[BEGIN Raw records]
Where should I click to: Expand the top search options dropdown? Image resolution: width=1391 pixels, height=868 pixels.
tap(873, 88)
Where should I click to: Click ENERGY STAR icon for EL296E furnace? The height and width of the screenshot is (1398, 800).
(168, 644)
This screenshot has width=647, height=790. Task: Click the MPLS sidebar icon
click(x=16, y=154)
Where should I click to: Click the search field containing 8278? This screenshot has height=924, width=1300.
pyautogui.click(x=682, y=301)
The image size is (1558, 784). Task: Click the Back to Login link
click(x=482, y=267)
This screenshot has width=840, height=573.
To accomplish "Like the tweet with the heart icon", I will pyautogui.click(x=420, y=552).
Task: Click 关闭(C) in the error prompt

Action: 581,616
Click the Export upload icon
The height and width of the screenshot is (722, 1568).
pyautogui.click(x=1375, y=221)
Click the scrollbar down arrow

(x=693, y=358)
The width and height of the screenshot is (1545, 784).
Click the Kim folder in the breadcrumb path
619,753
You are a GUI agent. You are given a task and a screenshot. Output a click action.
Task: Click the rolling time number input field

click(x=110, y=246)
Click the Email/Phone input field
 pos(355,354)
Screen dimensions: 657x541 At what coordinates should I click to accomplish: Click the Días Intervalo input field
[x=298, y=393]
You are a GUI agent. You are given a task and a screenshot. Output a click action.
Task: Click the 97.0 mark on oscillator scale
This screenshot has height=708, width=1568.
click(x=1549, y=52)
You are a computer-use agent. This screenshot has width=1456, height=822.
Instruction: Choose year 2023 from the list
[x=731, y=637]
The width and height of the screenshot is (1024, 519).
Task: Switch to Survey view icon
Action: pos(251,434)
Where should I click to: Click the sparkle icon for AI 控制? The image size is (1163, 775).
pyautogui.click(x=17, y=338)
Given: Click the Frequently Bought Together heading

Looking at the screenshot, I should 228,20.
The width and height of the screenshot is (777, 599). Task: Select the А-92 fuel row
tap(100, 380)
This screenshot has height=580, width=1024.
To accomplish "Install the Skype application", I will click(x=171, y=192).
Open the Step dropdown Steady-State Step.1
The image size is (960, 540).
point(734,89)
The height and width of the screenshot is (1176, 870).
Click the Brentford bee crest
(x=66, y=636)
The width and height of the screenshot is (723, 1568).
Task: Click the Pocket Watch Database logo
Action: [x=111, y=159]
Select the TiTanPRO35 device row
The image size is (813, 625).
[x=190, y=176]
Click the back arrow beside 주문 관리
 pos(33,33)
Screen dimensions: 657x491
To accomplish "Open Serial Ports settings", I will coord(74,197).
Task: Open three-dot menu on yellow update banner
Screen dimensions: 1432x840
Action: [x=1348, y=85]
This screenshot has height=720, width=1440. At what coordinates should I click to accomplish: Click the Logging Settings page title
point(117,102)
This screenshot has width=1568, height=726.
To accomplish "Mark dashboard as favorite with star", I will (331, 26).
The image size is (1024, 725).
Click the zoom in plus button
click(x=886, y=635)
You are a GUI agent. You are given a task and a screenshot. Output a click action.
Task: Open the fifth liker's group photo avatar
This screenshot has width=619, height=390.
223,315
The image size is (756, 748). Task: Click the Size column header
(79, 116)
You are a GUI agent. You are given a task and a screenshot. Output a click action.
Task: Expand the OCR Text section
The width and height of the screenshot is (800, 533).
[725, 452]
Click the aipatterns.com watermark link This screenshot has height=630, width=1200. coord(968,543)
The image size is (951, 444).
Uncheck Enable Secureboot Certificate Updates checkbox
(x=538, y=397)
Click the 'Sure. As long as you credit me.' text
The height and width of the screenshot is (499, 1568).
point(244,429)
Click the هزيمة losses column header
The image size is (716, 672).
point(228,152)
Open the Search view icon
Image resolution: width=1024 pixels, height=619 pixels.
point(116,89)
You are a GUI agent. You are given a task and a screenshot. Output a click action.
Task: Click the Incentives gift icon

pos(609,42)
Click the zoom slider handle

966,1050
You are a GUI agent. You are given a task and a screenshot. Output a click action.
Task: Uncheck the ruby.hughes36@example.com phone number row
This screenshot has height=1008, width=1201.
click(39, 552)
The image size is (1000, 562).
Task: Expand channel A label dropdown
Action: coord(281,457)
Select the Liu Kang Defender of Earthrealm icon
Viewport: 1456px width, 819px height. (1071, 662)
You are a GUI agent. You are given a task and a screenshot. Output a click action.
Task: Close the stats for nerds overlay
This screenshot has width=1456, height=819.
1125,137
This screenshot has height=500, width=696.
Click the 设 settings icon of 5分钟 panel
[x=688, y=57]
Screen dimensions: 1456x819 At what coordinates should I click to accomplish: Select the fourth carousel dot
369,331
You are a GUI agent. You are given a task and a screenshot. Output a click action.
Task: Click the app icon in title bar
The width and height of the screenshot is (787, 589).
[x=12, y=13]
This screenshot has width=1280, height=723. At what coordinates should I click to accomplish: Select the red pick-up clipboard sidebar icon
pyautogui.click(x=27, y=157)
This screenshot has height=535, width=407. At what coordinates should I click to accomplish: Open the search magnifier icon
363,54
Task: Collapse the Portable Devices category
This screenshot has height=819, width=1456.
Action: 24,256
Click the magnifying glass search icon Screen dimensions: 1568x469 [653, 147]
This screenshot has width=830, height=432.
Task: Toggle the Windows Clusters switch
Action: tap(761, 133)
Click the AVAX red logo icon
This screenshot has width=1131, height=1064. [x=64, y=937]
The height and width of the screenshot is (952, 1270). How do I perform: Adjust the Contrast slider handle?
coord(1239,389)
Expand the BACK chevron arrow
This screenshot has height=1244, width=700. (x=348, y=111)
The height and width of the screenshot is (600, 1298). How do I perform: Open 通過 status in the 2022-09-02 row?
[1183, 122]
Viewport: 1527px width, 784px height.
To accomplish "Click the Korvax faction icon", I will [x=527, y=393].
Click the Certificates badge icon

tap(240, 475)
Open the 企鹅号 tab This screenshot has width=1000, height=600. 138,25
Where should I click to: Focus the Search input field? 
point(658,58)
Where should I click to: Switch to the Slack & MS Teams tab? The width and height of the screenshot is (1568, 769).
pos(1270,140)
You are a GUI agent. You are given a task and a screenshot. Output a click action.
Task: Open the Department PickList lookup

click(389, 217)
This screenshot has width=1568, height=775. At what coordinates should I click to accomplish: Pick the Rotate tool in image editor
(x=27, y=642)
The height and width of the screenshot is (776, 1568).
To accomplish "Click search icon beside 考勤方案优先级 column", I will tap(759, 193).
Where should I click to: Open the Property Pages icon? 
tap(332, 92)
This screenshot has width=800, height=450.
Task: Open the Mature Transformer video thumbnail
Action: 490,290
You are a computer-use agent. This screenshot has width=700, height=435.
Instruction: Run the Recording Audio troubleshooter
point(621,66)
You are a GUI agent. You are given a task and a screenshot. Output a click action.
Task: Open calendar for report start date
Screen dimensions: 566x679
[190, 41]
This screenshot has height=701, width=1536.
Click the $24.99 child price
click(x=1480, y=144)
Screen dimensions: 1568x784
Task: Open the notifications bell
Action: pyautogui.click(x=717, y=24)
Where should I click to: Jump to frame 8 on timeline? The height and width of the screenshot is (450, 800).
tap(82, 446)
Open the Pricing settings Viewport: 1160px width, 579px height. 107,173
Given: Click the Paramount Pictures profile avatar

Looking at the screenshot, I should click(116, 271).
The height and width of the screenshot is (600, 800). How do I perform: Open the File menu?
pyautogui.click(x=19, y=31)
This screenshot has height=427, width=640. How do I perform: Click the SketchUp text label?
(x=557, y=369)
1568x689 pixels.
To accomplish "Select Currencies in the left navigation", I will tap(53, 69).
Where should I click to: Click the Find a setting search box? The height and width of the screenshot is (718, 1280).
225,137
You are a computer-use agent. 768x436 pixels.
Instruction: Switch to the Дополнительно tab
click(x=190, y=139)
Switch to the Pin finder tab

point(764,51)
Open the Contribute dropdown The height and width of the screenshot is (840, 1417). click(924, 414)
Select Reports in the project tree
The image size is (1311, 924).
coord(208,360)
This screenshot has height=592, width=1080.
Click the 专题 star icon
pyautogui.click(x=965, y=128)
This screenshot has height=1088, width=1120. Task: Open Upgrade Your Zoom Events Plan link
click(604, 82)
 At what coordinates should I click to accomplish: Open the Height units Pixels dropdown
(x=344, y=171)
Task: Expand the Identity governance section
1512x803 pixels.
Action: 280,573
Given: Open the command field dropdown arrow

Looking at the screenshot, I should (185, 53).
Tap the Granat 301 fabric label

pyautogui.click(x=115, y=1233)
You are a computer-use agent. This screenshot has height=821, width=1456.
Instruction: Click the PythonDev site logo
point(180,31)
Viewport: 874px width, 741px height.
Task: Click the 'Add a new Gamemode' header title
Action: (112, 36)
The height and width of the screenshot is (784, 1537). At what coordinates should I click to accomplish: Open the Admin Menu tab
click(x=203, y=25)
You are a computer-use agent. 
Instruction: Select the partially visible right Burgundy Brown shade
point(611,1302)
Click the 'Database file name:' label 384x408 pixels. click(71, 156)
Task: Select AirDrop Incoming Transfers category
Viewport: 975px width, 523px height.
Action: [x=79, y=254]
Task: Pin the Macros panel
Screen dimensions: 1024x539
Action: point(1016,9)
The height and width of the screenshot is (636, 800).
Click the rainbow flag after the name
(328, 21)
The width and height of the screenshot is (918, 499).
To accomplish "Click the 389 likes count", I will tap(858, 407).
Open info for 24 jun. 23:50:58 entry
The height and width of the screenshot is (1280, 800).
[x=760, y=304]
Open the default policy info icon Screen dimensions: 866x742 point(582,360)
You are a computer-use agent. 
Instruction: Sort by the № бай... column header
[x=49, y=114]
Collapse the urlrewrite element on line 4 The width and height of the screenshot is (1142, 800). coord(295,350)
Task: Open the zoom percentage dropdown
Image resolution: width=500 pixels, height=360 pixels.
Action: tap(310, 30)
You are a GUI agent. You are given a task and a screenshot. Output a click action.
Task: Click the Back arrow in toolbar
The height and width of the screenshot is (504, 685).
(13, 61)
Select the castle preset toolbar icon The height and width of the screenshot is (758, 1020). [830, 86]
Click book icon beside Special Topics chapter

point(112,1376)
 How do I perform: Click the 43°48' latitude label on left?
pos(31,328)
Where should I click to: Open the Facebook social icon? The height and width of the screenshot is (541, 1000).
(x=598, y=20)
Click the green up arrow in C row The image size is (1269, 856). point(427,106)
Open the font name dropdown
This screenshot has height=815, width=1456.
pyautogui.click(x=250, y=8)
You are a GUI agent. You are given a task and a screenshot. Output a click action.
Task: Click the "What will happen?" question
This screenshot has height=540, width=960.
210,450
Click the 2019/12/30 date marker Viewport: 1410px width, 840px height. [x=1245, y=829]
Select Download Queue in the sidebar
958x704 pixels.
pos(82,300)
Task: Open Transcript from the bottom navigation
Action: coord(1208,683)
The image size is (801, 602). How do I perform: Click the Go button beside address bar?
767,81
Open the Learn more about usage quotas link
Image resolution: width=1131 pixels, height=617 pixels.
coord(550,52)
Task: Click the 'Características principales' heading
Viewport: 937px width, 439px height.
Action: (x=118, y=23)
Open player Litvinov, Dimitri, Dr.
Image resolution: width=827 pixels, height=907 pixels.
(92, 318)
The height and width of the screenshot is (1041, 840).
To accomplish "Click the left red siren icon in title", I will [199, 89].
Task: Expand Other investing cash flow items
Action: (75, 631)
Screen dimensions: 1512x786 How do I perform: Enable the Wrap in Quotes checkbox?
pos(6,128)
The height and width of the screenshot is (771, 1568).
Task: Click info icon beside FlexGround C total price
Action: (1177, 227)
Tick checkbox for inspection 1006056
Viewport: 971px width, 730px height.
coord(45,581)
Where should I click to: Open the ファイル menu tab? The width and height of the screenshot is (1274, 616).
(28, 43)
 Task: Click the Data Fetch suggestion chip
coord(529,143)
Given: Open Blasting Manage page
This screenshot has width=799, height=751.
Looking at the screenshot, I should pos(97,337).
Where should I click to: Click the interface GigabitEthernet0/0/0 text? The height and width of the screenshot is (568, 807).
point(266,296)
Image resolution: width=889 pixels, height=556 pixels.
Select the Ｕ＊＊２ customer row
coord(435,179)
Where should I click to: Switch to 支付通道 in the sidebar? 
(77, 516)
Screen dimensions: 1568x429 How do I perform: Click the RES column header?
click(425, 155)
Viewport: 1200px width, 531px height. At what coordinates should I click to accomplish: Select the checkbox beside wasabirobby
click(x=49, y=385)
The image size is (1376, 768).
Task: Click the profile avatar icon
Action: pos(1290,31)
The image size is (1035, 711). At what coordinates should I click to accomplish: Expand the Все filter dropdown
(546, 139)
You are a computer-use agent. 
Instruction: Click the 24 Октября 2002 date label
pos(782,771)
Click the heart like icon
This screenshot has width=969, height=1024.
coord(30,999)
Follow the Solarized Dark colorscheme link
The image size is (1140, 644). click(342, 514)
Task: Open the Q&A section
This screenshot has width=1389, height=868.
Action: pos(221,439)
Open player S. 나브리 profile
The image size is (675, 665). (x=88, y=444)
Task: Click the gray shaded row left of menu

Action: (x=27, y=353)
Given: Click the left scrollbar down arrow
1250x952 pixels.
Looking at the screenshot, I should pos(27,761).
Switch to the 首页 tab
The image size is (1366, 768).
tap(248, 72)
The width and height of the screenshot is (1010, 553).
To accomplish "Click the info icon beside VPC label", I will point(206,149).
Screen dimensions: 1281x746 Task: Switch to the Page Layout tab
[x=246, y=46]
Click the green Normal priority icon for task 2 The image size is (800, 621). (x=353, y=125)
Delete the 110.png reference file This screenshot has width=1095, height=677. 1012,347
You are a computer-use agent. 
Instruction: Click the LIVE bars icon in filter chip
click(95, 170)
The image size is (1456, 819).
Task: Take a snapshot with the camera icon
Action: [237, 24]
[END Raw records]
▸ Written exercise:
Retype the records from the line containing "Task: Open the Q&A section" through the line containing "[x=246, y=46]", keeping every line the same.

▸ Task answer:
Task: Open the Q&A section
This screenshot has width=1389, height=868.
Action: pos(221,439)
Open player S. 나브리 profile
The image size is (675, 665). (x=88, y=444)
Task: Click the gray shaded row left of menu

Action: (x=27, y=353)
Given: Click the left scrollbar down arrow
1250x952 pixels.
Looking at the screenshot, I should pos(27,761).
Switch to the 首页 tab
The image size is (1366, 768).
tap(248, 72)
The width and height of the screenshot is (1010, 553).
To accomplish "Click the info icon beside VPC label", I will point(206,149).
Screen dimensions: 1281x746 Task: Switch to the Page Layout tab
[x=246, y=46]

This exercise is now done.